When Manticore executes a fullscan query, it can either use a plain scan to check every document against the filters or employ additional data and/or algorithms to speed up query execution. Manticore uses a cost-based optimizer (CBO), also known as a "query optimizer" to determine which approach to take.
The CBO can also enhance the performance of full-text queries. See below for more details.
The CBO may decide to replace one or more query filters with one of the following entities if it determines that doing so will improve performance:
- A docid index utilizes a special docid-only secondary index stored in files with the
.spt
extension. Besides improving filters on document IDs, the docid index is also used to accelerate document ID to row ID lookups and to speed up the application of large killlists during daemon startup. - A columnar scan relies on columnar storage and can only be used on a columnar attribute. It scans every value and tests it against the filter, but it is heavily optimized and is typically faster than the default approach.
- Secondary indexes are generated for all attributes by default. They use the PGM index along with Manticore's built-in inverted index to retrieve the list of row IDs corresponding to a value or range of values. Secondary indexes are stored in files with the
.spidx
extension.
The optimizer estimates the cost of each execution path using various attribute statistics, including:
- Information on the data distribution within an attribute (histograms, stored in
.sphi
files). Histograms are generated automatically when data is indexed and serve as the primary source of information for the CBO. - Information from PGM (secondary indexes), which helps estimate the number of document lists to read. This assists in gauging doclist merge performance and in selecting the appropriate merge algorithm (priority queue merge or bitmap merge).
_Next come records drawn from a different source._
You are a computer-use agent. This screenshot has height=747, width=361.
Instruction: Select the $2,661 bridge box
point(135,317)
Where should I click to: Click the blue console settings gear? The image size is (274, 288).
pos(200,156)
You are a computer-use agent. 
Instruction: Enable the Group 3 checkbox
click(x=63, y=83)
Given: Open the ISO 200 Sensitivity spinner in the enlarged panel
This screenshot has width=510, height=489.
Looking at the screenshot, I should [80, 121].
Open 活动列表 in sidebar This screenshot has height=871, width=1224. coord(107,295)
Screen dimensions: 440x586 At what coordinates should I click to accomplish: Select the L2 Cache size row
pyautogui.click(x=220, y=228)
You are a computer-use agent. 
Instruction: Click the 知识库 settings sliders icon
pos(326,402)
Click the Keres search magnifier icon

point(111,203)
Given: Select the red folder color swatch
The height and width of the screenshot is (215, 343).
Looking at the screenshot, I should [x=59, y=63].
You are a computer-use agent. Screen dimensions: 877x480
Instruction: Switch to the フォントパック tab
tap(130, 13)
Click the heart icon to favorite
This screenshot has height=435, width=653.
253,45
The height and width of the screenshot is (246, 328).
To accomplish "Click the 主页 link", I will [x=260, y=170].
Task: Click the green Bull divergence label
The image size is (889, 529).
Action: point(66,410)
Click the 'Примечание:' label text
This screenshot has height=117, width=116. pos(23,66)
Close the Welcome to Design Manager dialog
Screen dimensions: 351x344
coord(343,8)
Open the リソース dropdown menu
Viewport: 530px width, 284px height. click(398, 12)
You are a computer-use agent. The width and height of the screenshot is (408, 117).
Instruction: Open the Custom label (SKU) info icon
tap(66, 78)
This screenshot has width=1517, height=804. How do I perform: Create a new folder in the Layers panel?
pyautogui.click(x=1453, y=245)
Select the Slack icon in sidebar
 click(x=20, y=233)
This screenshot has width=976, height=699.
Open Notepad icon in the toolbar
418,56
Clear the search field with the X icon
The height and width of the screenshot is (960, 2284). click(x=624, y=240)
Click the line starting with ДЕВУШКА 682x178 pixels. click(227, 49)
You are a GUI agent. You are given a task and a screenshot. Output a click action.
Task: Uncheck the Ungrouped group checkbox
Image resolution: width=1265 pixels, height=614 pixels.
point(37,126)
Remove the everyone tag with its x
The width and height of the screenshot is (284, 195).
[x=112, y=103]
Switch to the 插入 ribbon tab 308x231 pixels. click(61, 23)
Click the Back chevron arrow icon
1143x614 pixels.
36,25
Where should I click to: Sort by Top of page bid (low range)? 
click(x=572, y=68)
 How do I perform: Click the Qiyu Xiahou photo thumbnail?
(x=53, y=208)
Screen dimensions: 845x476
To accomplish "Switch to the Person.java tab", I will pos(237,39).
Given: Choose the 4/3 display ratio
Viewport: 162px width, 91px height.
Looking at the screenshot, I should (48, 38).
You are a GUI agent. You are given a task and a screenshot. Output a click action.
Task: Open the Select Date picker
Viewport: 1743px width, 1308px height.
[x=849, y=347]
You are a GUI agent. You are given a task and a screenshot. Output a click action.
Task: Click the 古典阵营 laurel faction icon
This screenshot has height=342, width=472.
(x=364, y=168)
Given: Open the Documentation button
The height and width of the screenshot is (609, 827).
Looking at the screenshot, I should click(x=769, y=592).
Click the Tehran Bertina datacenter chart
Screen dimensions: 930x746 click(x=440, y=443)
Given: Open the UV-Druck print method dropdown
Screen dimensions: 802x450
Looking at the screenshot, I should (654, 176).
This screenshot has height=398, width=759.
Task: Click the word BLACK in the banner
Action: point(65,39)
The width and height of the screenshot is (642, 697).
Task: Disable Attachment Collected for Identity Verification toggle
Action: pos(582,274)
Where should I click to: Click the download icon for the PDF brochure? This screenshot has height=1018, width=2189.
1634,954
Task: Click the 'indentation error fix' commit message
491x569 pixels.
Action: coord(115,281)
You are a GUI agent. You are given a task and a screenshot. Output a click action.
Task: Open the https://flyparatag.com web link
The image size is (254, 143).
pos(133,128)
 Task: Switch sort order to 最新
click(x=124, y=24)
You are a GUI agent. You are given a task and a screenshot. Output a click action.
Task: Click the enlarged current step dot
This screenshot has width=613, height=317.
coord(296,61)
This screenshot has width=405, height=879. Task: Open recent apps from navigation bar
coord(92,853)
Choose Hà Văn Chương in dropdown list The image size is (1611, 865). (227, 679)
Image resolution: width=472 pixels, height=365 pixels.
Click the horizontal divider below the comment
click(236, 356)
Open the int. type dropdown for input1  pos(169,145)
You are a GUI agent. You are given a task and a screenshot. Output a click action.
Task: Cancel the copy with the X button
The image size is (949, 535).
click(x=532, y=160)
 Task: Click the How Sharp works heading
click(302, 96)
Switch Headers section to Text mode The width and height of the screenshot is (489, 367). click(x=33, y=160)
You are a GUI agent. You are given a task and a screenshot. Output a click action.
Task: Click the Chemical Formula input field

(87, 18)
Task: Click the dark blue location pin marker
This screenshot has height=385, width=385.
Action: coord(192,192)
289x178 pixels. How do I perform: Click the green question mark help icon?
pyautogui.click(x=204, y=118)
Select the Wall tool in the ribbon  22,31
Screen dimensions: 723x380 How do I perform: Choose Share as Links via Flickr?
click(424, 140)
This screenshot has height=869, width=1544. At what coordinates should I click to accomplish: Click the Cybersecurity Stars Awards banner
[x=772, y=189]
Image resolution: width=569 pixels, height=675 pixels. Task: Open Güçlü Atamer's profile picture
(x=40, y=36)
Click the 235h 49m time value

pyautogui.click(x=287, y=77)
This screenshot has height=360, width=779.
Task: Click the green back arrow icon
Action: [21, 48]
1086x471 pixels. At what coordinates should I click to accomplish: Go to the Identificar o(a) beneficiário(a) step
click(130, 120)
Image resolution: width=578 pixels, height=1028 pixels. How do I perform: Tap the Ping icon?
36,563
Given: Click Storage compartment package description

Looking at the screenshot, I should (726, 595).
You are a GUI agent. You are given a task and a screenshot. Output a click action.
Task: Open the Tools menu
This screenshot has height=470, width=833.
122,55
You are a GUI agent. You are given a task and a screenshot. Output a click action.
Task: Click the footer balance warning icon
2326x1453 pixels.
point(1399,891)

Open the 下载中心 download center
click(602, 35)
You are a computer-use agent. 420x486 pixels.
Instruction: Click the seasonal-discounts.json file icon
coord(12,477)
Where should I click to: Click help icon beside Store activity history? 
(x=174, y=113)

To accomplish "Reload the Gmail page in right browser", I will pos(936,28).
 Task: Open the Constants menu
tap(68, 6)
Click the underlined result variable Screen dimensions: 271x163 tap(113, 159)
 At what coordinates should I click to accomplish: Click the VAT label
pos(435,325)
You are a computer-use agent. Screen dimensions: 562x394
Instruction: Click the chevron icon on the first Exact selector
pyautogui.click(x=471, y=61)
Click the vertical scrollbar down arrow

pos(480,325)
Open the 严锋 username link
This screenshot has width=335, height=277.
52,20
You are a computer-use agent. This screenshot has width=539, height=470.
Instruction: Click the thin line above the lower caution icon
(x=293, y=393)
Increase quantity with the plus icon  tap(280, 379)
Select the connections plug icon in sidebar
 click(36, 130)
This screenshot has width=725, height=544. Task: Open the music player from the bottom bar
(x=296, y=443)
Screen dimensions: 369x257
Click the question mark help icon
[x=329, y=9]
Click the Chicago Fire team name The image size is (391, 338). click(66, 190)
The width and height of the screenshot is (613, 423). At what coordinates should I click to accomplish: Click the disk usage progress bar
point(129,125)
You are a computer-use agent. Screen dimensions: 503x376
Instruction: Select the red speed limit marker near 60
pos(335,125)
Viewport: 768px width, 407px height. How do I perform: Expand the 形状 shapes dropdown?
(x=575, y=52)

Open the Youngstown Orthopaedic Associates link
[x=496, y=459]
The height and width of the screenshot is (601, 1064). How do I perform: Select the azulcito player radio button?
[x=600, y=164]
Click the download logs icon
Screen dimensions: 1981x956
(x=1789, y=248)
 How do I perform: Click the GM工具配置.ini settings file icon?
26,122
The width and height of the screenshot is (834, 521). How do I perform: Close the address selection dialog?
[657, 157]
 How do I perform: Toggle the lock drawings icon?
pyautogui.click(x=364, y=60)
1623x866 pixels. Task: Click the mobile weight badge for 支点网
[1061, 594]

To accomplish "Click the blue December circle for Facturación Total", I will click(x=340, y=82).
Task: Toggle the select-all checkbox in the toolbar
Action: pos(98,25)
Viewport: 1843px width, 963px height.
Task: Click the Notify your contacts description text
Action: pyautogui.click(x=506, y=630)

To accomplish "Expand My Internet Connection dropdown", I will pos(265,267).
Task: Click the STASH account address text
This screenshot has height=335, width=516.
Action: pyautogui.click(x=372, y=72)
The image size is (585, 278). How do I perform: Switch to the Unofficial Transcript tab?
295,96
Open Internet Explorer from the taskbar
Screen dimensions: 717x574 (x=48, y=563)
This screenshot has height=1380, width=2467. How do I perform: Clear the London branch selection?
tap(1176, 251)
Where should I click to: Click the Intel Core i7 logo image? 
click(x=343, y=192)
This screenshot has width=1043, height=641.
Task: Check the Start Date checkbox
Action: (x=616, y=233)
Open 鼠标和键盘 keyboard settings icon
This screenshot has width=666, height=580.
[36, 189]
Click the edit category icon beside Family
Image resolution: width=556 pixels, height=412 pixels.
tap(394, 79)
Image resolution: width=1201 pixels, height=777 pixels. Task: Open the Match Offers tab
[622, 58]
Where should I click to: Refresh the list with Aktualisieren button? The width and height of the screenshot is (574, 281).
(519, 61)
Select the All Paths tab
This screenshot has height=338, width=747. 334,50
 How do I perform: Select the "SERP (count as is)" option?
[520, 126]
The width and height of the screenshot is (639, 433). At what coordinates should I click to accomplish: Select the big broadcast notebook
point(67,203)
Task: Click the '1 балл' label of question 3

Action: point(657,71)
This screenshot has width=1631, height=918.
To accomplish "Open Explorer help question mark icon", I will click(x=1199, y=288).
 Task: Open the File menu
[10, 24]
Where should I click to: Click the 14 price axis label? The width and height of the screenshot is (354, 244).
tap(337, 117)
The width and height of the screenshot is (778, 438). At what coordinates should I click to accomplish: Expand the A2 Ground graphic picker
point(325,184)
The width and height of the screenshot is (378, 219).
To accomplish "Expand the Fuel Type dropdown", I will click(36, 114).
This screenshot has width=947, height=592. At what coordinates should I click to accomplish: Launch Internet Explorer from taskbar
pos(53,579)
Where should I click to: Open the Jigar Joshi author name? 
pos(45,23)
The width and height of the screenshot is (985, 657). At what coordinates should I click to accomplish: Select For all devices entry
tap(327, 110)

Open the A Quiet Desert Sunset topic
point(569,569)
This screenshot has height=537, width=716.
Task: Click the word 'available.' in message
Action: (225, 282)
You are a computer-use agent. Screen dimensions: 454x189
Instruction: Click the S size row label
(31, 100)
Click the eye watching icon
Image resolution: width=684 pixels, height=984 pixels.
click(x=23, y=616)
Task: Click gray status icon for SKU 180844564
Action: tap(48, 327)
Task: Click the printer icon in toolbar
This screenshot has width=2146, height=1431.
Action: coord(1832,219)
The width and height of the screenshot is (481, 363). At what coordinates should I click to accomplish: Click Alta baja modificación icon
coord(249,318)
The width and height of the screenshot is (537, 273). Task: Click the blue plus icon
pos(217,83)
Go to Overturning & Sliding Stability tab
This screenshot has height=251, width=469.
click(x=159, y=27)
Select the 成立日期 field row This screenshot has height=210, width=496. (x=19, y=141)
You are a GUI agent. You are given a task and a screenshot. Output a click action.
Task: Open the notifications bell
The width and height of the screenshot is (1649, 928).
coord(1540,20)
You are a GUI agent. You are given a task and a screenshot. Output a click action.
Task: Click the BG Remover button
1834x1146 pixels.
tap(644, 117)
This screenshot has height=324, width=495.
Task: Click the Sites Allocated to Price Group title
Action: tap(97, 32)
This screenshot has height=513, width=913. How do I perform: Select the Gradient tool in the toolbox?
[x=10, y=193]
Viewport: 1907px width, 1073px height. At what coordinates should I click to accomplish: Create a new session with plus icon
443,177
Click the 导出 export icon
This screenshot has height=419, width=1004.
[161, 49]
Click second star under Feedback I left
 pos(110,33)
- Columnar encoding statistics, employed to estimate columnar data decompression performance.
- A columnar min-max tree. While the CBO uses histograms to estimate the number of documents left after applying the filter, it also needs to determine how many documents the filter had to process. For columnar attributes, partial evaluation of the min-max tree serves this purpose.
- Full-text dictionary. The CBO utilizes term stats to estimate the cost of evaluating the full-text tree.
The optimizer computes the execution cost for every filter used in a query. Since certain filters can be replaced with several different entities (e.g., for a document id, Manticore can use a plain scan, a docid index lookup, a columnar scan (if the document id is columnar), and a secondary index), the optimizer evaluates all available combinations. However, there is a maximum limit of 1024 combinations.
To estimate query execution costs, the optimizer calculates the estimated costs of the most significant operations performed when executing the query. It uses preset constants to represent the cost of each operation.
The optimizer compares the costs of each execution path and chooses the path with the lowest cost to execute the query.
When working with full-text queries that have filters by attributes, the query optimizer decides between two possible execution paths. One is to execute the full-text query, retrieve the matches, and use filters. The other is to replace filters with one or more entities described above, fetch rowids from them, and inject them into the full-text matching tree. This way, full-text search results will intersect with full-scan results. The query optimizer estimates the cost of full-text tree evaluation and the best possible path for computing filter results. Using this information, the optimizer chooses the execution path.
Another factor to consider is multithreaded query execution (when pseudo_sharding
is enabled). The CBO is aware that some queries can be executed in multiple threads and takes this into account. The CBO prioritizes shorter query execution times (i.e., latency) over throughput. For instance, if a query using a columnar scan can be executed in multiple threads (and occupy multiple CPU cores) and is faster than a query executed in a single thread using secondary indexes, multithreaded execution will be preferred.
Queries using secondary indexes and docid indexes always run in a single thread, as benchmarks indicate that there is little to no benefit in making them multithreaded.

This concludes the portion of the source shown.